- **Task description**
If a line in the records below contains the word "Share", copy it.

(Pixel coordinate grounding data)
--

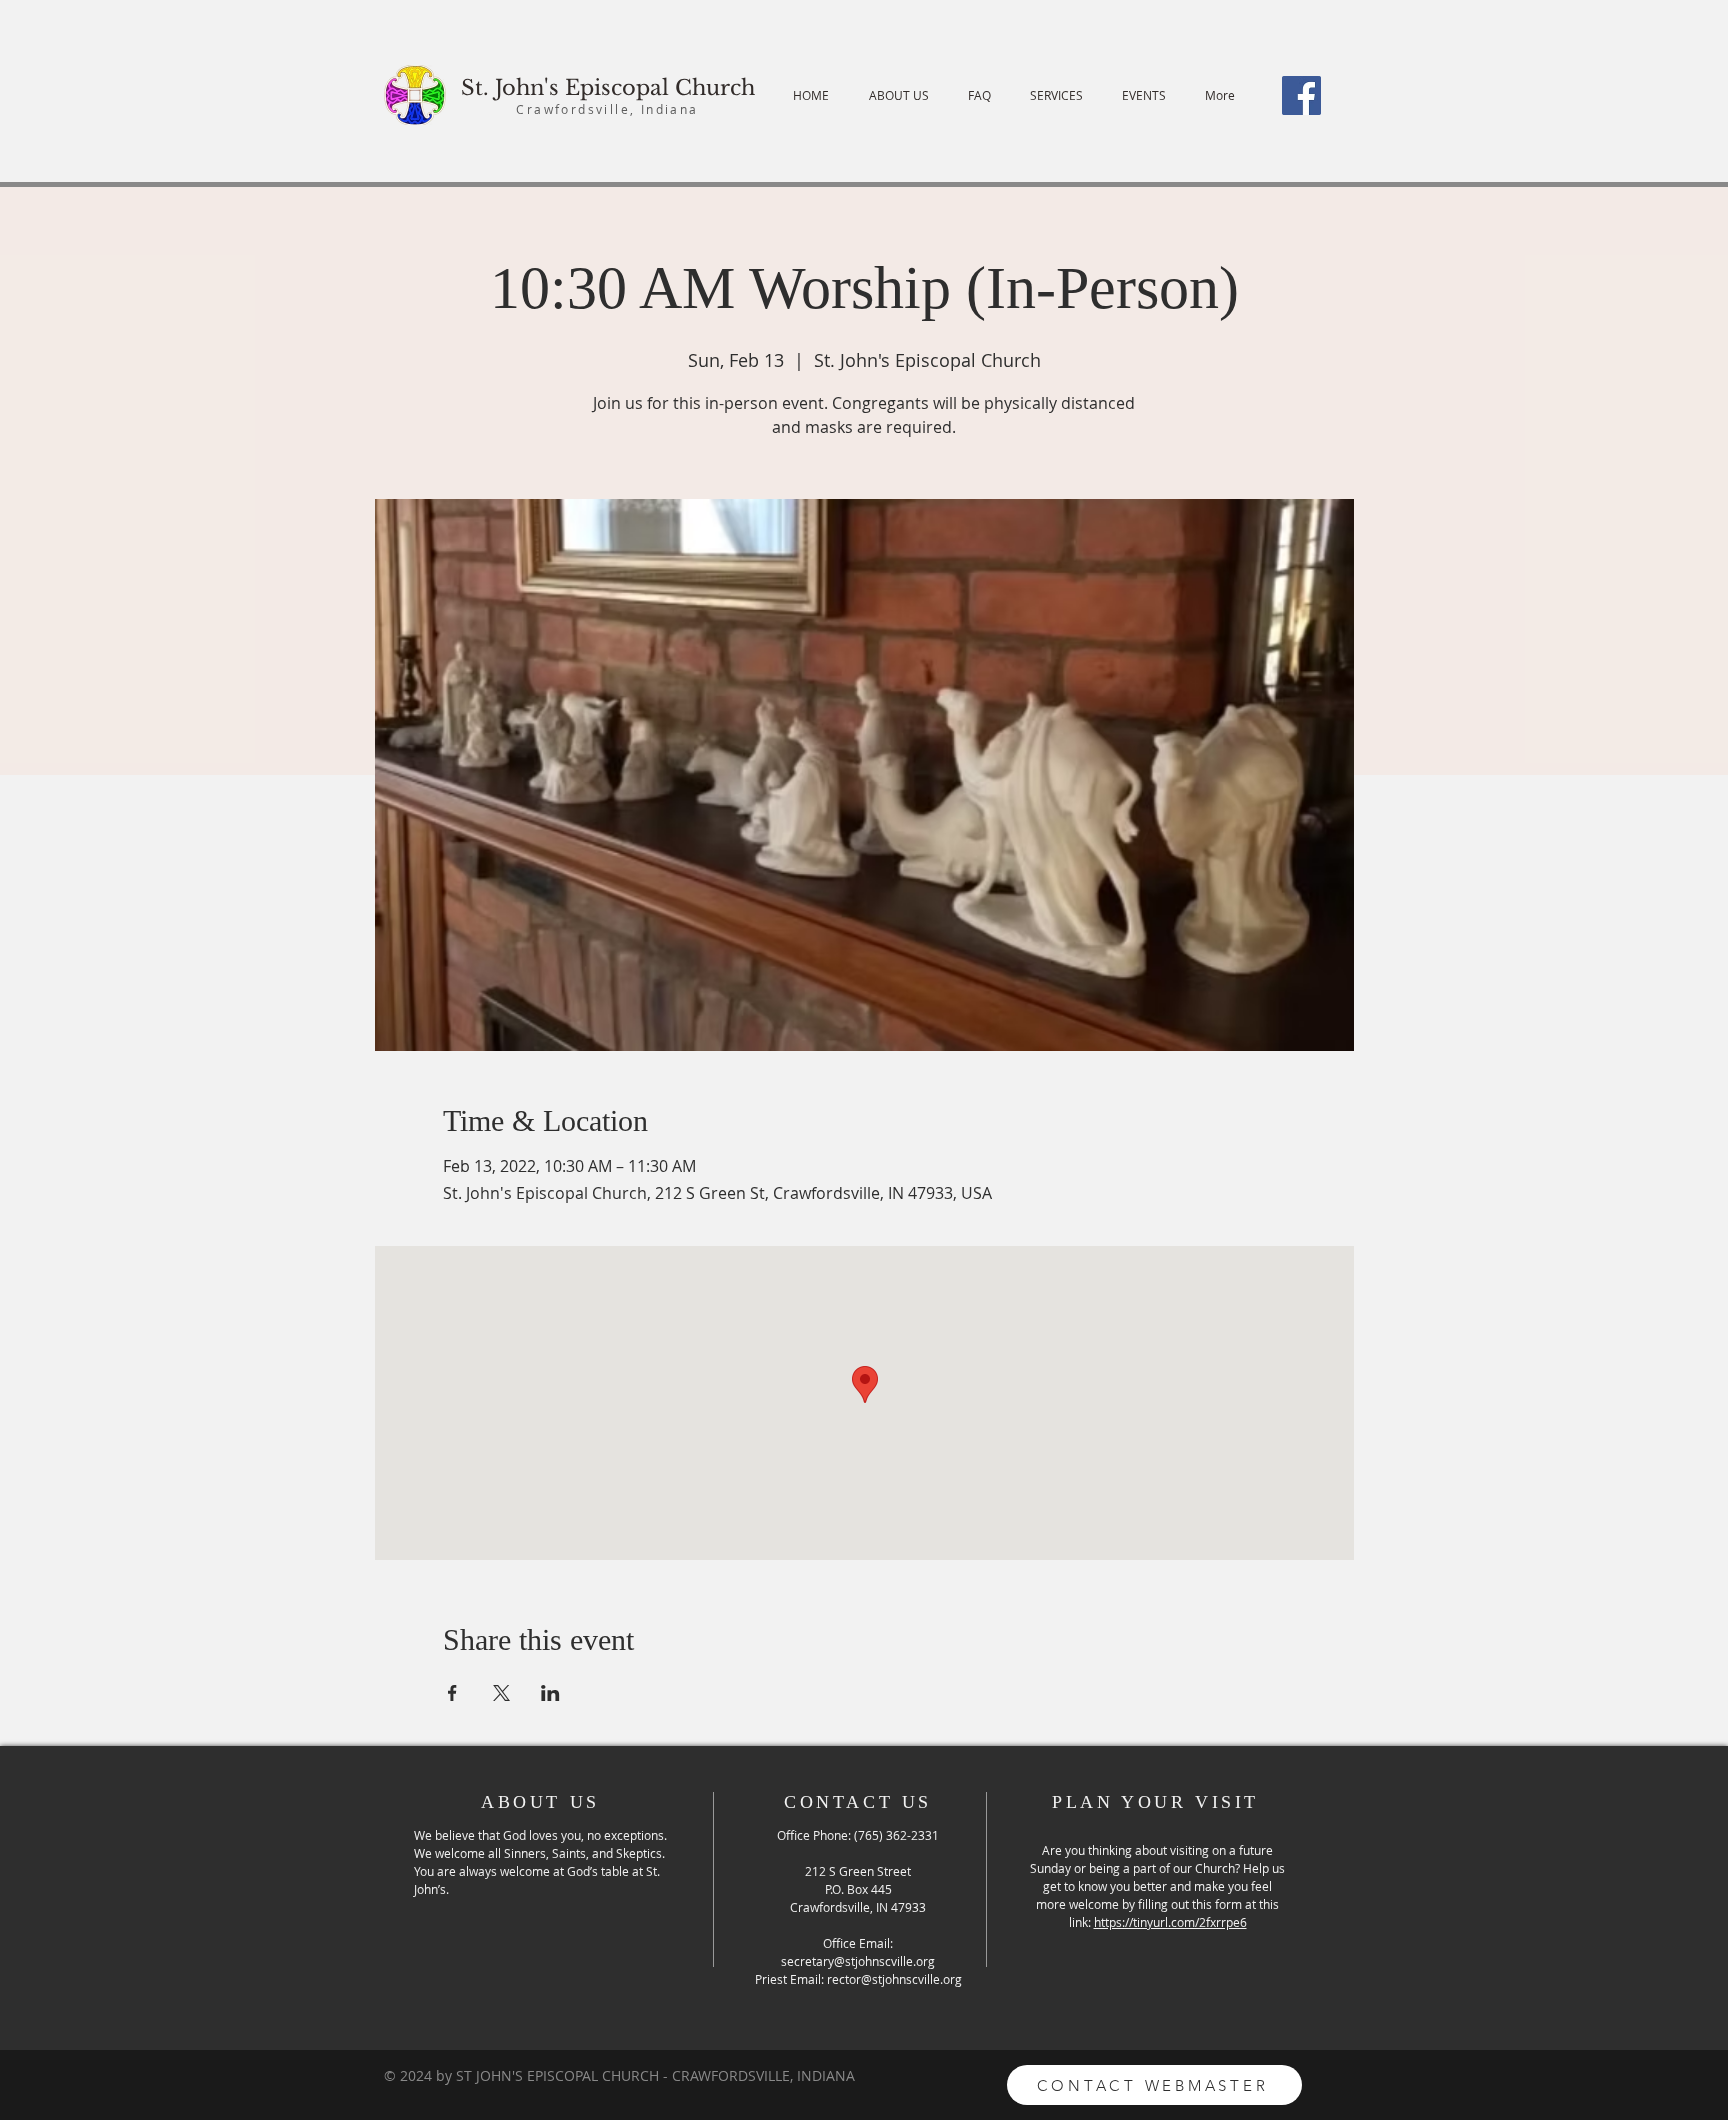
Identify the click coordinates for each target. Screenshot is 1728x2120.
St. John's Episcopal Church (608, 88)
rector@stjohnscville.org (894, 1979)
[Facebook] (1301, 95)
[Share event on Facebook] (452, 1693)
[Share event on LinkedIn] (550, 1693)
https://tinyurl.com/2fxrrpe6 (1170, 1922)
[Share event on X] (501, 1693)
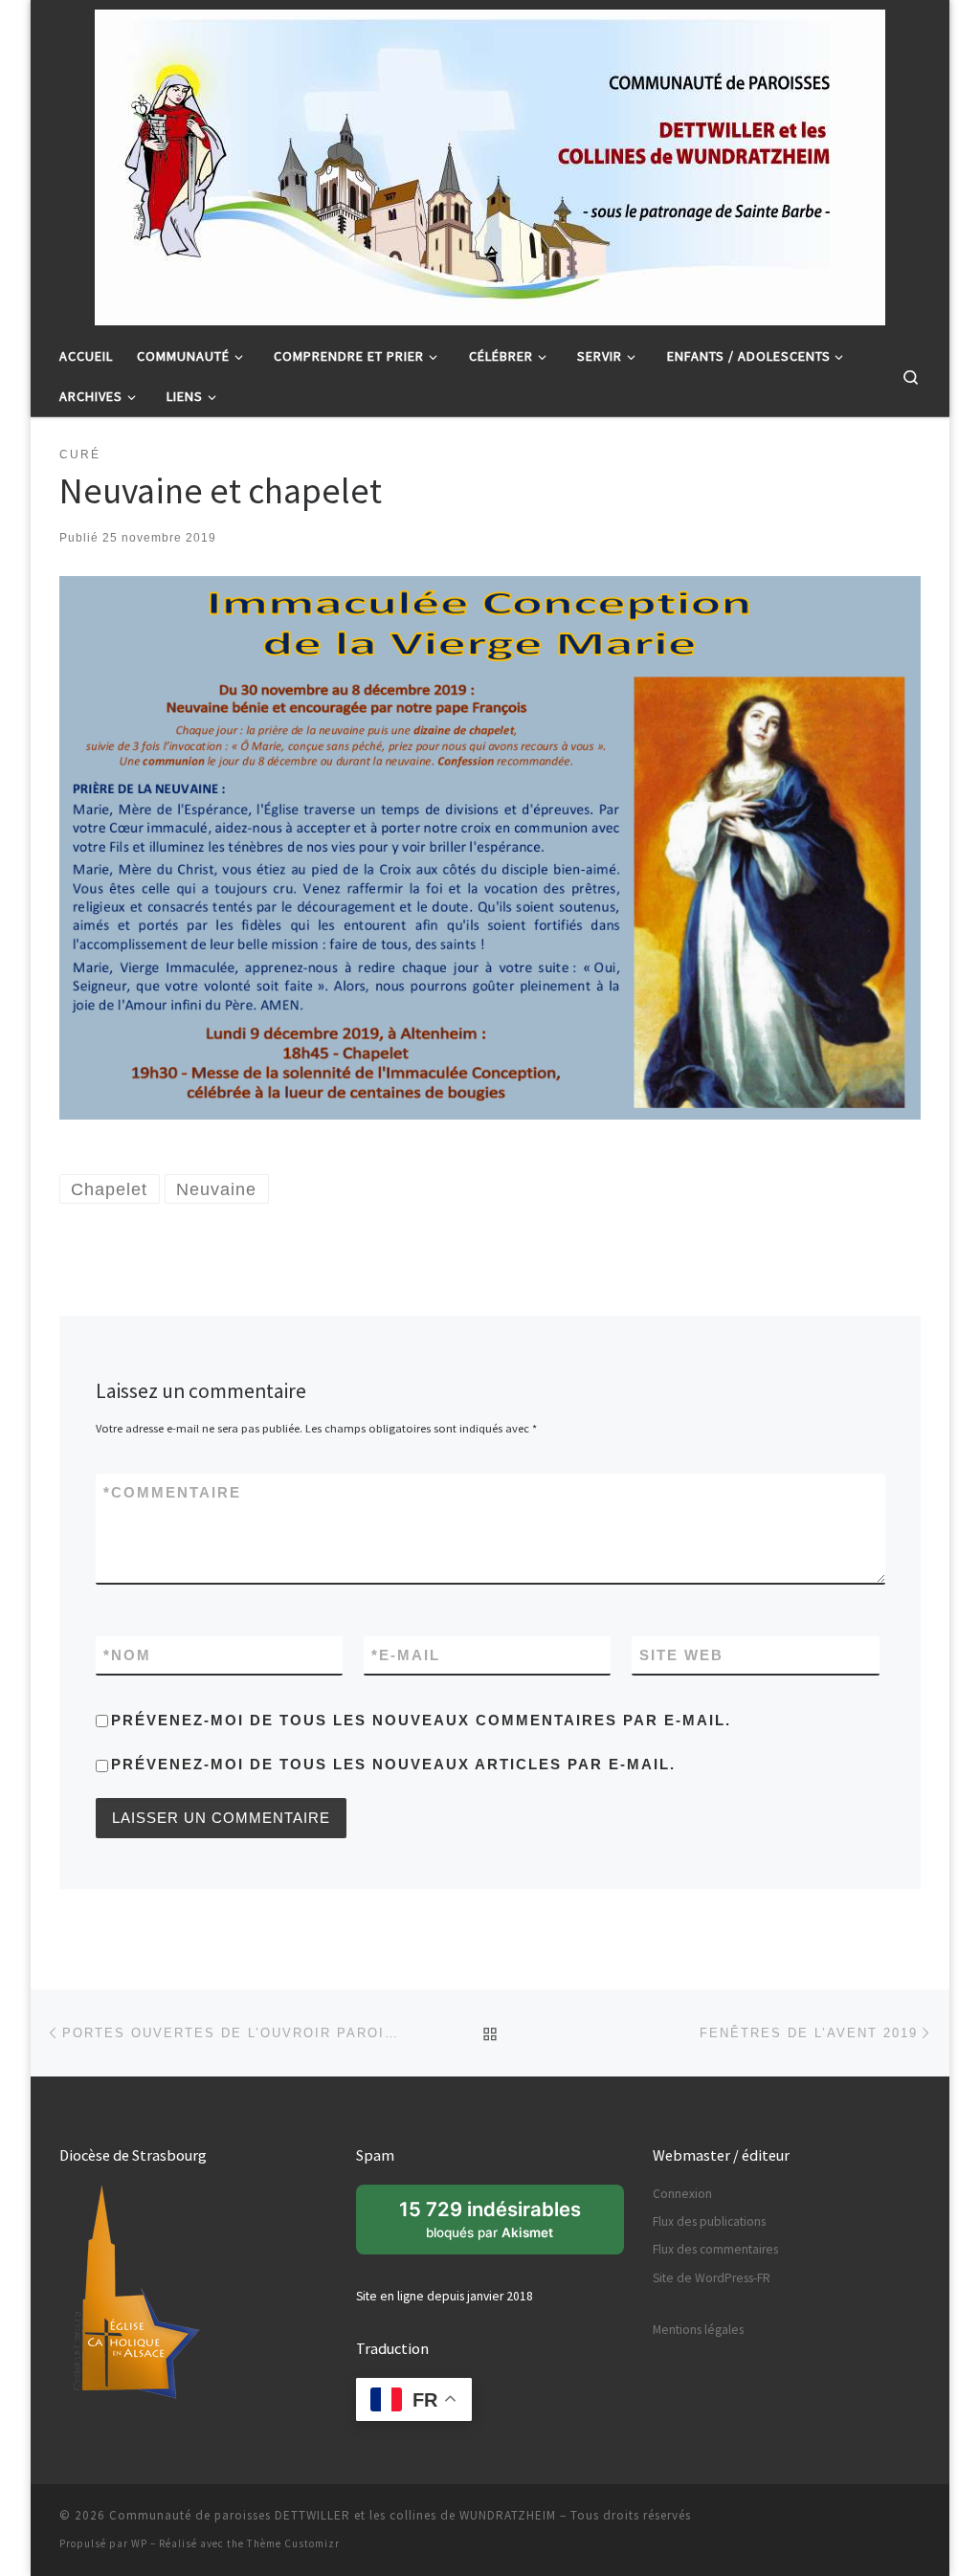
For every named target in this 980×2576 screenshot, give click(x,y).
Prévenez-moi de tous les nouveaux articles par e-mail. (393, 1764)
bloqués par (500, 2225)
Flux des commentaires (715, 2249)
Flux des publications (709, 2221)
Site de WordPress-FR (711, 2278)
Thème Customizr (293, 2543)
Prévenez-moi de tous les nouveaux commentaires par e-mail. (421, 1720)
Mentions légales (698, 2329)
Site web (681, 1655)
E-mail (405, 1655)
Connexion (682, 2194)
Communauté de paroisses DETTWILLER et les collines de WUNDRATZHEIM (332, 2515)
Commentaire (172, 1492)
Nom (127, 1655)
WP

--

- **Result**
[Share event on Facebook] (452, 1693)
[Share event on LinkedIn] (550, 1693)
[Share event on X] (501, 1693)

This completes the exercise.